◆ Requirements:
Copy the passage on Baur's New Testament criticism word for word, starting at "Paul was rejected, as" and ending at "more extended discoveries.".

Baur's first significant essay in New Testament criticism was the
article on " The Christ Party at Corinth." Here he suggested, and most
ingeniously unfolded, the idea that this " Christ party " was identical
with the party of Cephas. It was composed of all who set themselves
against Paul's Gospel and Apostleship. These people called themselves
"disciples of Cephas," because Peter held the chief place among the
Jewish Apostles, and " disciples of Christ," because they regarded
immediate association with Christ as the prime condition of genuine
Apostolic rank. The party revered all the Apostles who had enjoyed
personal intercourse with Jesus, more especially those who stood in the
nearer relation of kindred to him, the " Lord's brethren," but
peculiarly Peter, to whom Jesus had shown a preference above the rest.
Paul was rejected, as an outsider, who came into the brotherhood late,
and by a private door. This opposition between Peter and Paul, as
representing the Jewish and the Gentile tendencies in the primitive
Church, is the key to all Baur's later and more extended discoveries.
This is his clew to the whole history of the Apostolic age, and the two
generations succeeding it: the root of bitterness from which the whole
Christian literature of a century sprung. Four years after the
publication of this essay, the significance of which was not at the time
suspected, appeared another from the same hand," on " The so-called
Pastoral Letters of the Apostle Paul." In this a much bolder position
was taken ; the believing public was startled by the announcement that
these Epistles were written with polemical intent against the Gnostics
of the school of Marcion, which flourished about the middle of the
second century ; that, moreover, they are devoted to the ecclesiastical
or hierarchical interest in the Church, which was gaining ground at that
period, and which the Gnostics vehemently resisted ; that they could
not, therefore, be received as productions of the Apostolic age, and, of
course, could not have been written by Paul, who lived half a century
earlier, and who, if he had written, would probably have advocated the
opposite side in the existing controversies. The dissertation on the "

◆ Listed entries:
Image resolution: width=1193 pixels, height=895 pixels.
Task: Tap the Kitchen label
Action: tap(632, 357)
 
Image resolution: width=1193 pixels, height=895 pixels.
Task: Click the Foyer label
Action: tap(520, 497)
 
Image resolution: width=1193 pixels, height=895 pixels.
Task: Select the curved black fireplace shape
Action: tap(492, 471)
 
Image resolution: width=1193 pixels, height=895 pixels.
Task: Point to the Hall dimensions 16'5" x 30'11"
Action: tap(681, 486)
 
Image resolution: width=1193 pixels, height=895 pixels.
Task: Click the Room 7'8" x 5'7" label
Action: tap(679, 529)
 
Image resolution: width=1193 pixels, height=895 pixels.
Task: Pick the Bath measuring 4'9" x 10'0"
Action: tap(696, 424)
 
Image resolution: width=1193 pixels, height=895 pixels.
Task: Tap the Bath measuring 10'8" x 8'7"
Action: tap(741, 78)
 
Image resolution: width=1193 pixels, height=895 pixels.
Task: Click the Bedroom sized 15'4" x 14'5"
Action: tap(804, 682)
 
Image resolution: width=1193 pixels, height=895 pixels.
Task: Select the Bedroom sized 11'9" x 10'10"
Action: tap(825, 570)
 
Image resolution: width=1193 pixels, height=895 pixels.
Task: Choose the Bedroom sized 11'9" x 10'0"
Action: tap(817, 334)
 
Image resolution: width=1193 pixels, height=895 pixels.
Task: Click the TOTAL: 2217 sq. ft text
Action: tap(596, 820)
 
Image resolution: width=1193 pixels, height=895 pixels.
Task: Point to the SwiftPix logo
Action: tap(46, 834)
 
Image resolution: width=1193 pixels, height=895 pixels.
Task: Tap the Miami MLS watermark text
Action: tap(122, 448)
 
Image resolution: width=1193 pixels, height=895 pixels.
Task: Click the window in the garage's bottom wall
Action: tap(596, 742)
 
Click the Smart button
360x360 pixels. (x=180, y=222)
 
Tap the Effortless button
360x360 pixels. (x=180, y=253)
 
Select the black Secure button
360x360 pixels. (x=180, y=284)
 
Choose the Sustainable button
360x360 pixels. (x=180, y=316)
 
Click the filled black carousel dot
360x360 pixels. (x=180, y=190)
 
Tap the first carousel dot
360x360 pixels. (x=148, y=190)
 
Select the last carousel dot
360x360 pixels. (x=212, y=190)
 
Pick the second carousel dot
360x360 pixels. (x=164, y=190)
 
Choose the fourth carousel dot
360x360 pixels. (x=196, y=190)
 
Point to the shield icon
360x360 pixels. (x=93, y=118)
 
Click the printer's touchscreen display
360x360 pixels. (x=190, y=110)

◆ Written solution:
Paul was rejected, as an outsider, who came into the brotherhood late,
and by a private door. This opposition between Peter and Paul, as
representing the Jewish and the Gentile tendencies in the primitive
Church, is the key to all Baur's later and more extended discoveries.